From your Autobiography, Volume One, Chapter Three. Russell dismissed Kant’s moral theory as fiction and your interest in it, as opposed to logic. I can’t say that I care much for the manifest image myself, not from my uncomfortable vantage point. But Russell wasn’t helpful. A better rejoinder would have been to tell Russell that Sheffer was bonkers.
Professor Wolff --
I always find it somewhat odd that people who were born on or around Christmas often convey some bitterness that they were shortchanged in the gift department. I was actually born on Christmas day and never once held such a perception. Born into a devout Protestant family, I believed that my birthday was a sign of importance and exclusivity (perhaps even divine) that set me apart from the rather base and pedestrian tradition of gift giving and reception.

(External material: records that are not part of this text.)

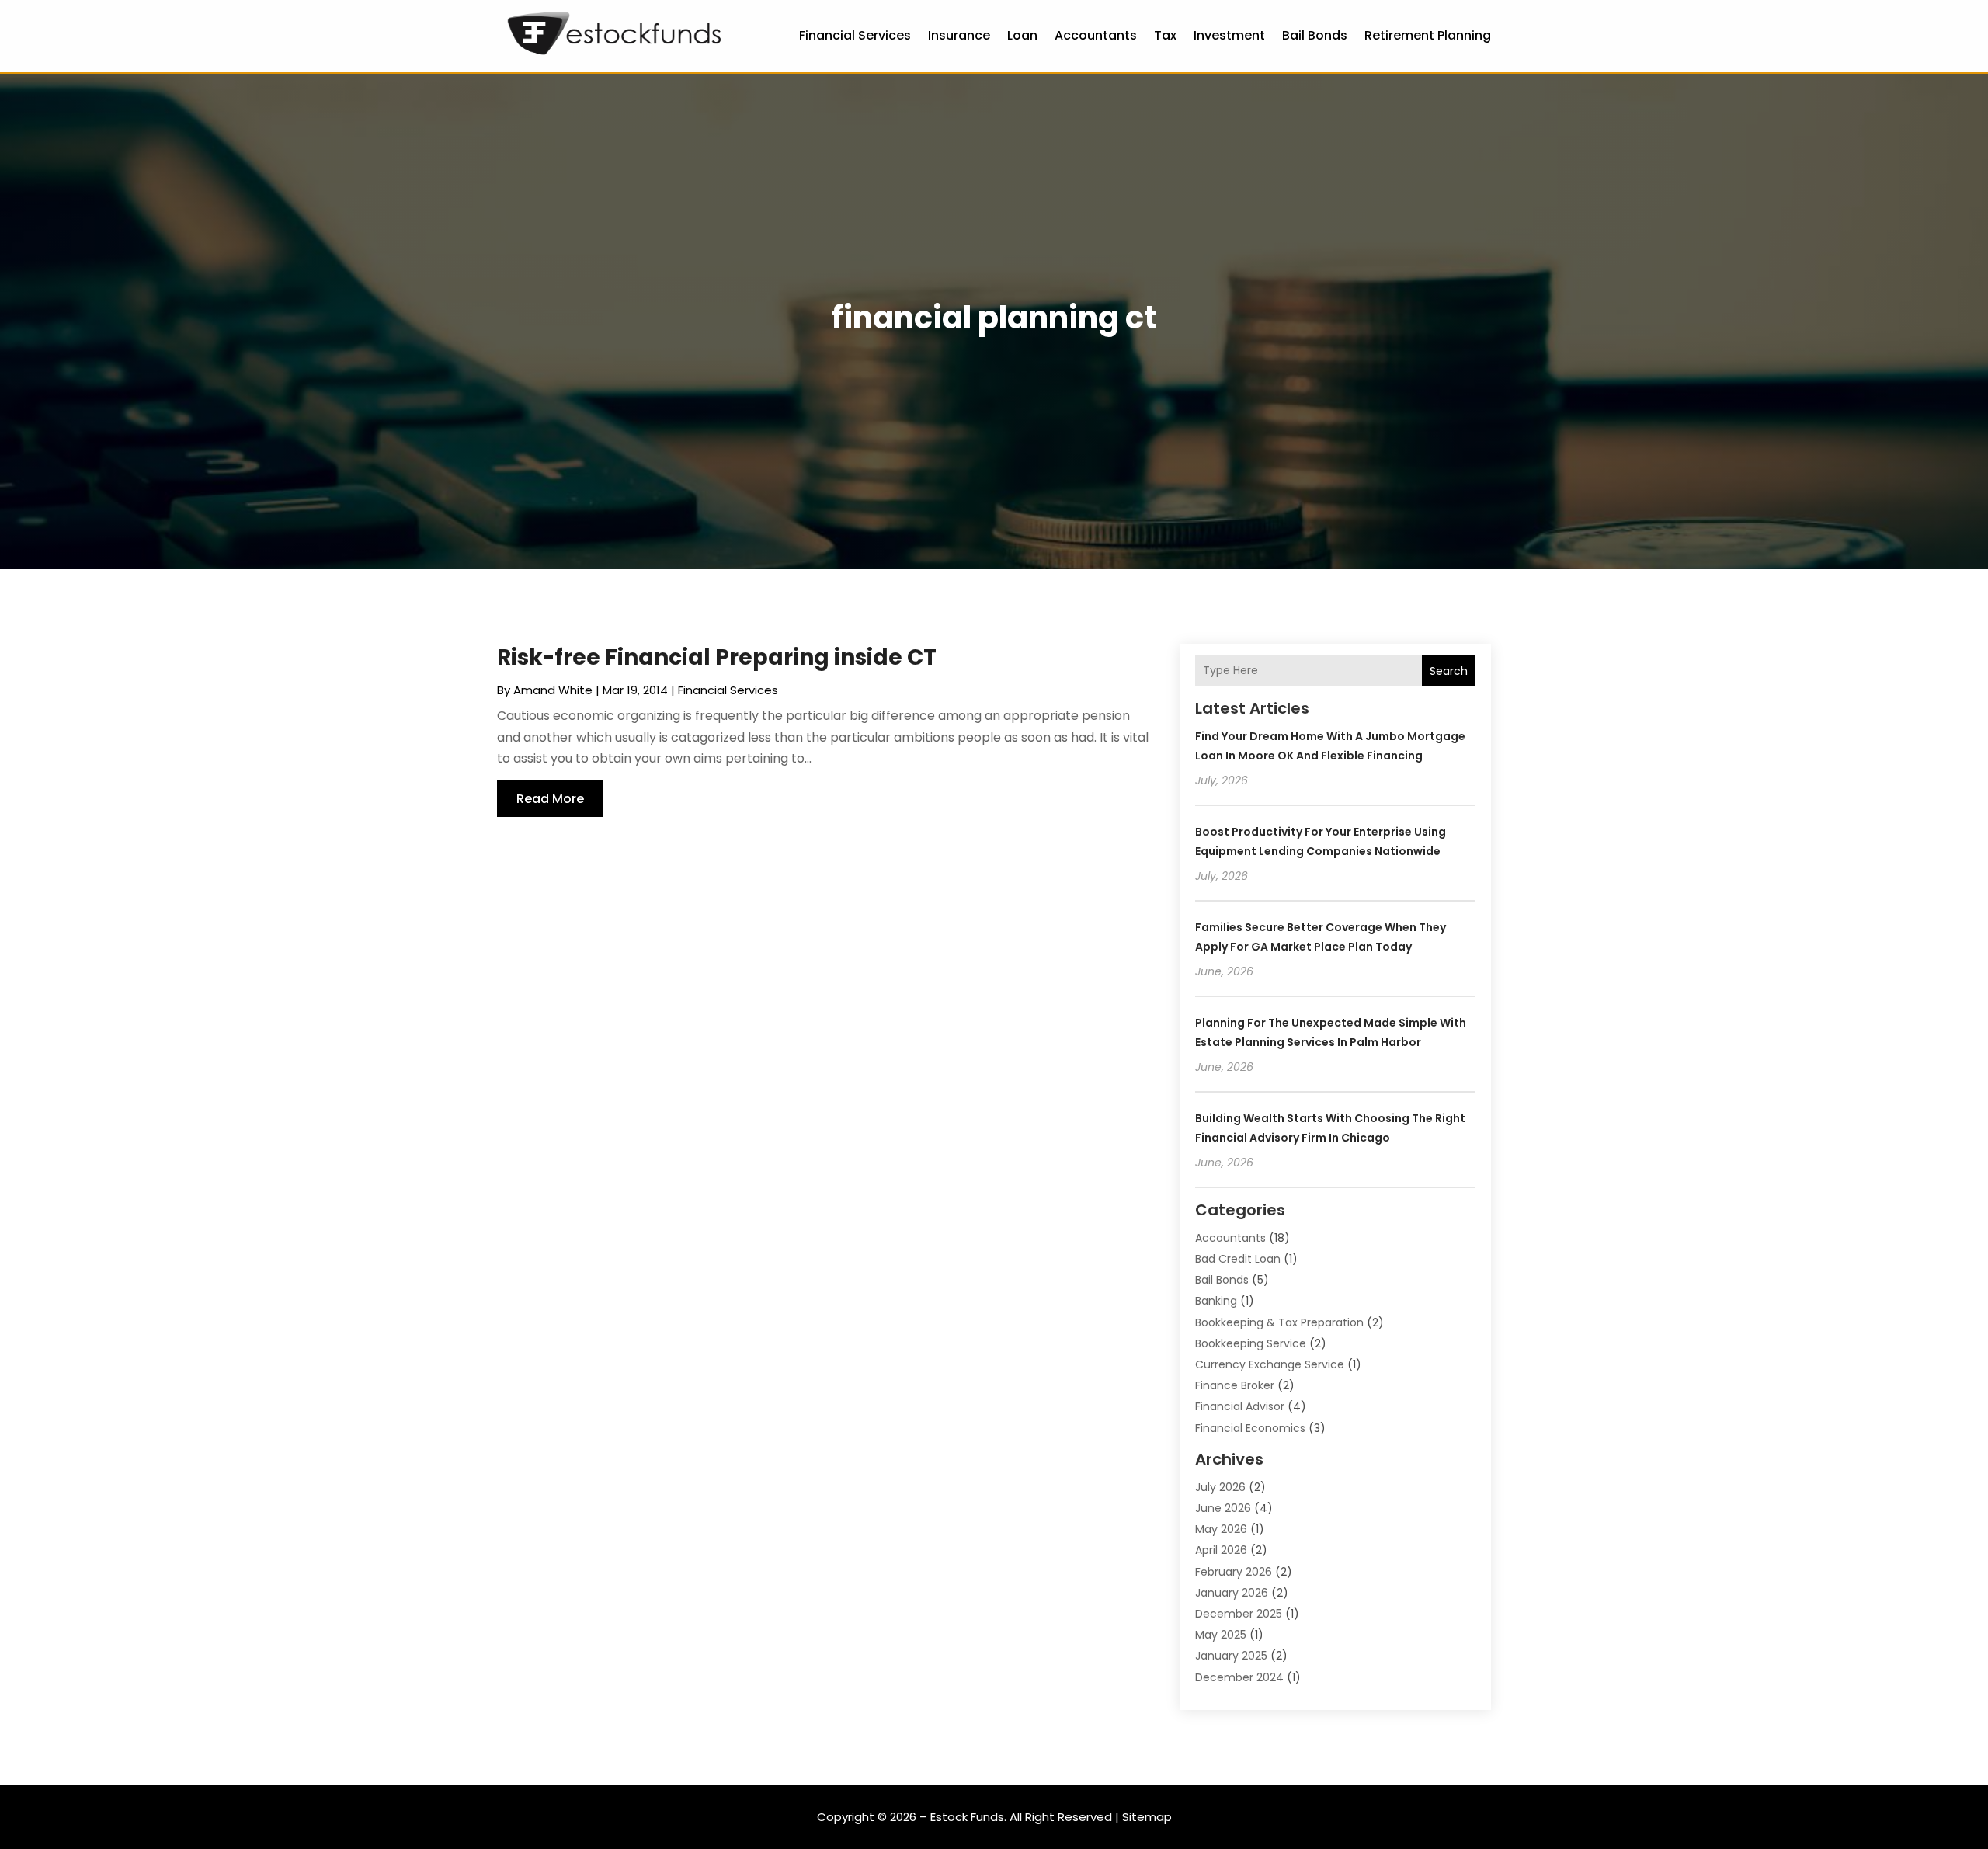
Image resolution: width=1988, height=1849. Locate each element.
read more (550, 799)
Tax (1165, 35)
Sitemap (1147, 1817)
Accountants (1096, 35)
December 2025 (1238, 1613)
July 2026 (1220, 1487)
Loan (1022, 35)
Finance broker (1234, 1385)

Don't get me wrong -- I loved receiving gifts. But the amount or lack thereof never bothered me. By the time I turned 15, after some prolonged emotional and intellectual struggle, I had become a full-blown atheist. Christmas gifts lost any religious meaning (if indeed they ever had an iota of religiosity associated with them) and I could not care less if I received any or none. My wife and I do not exchange gifts, primarily because we would rather use the capital to do something we can both benefit from (travel, home improvement, charity, etc.). The annual holidays can be tough on a wide variety of people for a multiplicity of reasons. For me, it means I am another year older. Hence the best gift is that I am still alive (for now) and the world has not been destroyed (yet). My goal is that that particular trend will continue for the foreseeable future.
-- Jim
Jim, I felt no bitterness. The post was intended as whimsical, rather in the style of the Lake Woebegone reports.